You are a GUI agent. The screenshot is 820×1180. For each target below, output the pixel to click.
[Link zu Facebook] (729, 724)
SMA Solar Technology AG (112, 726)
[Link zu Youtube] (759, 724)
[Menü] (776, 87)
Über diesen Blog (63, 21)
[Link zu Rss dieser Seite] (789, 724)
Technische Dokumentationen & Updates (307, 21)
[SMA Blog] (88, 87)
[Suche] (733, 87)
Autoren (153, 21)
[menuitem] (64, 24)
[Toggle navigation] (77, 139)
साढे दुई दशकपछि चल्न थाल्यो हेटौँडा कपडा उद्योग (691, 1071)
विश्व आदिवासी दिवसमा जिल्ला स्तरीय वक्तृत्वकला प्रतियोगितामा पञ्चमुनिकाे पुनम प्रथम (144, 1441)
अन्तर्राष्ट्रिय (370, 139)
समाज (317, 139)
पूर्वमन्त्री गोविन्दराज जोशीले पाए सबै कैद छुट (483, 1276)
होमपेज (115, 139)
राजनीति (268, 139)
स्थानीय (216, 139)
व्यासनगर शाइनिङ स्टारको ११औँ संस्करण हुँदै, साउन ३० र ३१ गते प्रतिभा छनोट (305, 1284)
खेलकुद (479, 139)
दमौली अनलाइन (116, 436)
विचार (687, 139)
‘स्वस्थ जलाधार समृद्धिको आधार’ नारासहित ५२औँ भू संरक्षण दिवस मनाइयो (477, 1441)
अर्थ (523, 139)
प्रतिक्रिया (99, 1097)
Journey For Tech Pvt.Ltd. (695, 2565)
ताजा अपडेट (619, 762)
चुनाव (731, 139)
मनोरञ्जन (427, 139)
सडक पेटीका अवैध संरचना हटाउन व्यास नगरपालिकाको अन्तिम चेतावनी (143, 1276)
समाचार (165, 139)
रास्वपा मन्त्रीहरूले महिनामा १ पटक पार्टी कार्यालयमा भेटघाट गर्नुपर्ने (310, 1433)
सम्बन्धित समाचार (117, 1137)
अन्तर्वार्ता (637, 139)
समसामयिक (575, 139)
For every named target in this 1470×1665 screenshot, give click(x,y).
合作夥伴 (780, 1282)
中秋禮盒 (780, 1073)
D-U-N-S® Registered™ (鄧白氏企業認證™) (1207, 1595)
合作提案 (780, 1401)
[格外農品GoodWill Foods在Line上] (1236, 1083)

Assignment ▸ Show every line from the listing above in which the string "target" appears.

Solution to the exercise ▸
You are a GUI agent. The screenshot is 820×1180. For each target below, output the pixel to click.
For every named target in this 1470×1665 screenshot, give click(x,y).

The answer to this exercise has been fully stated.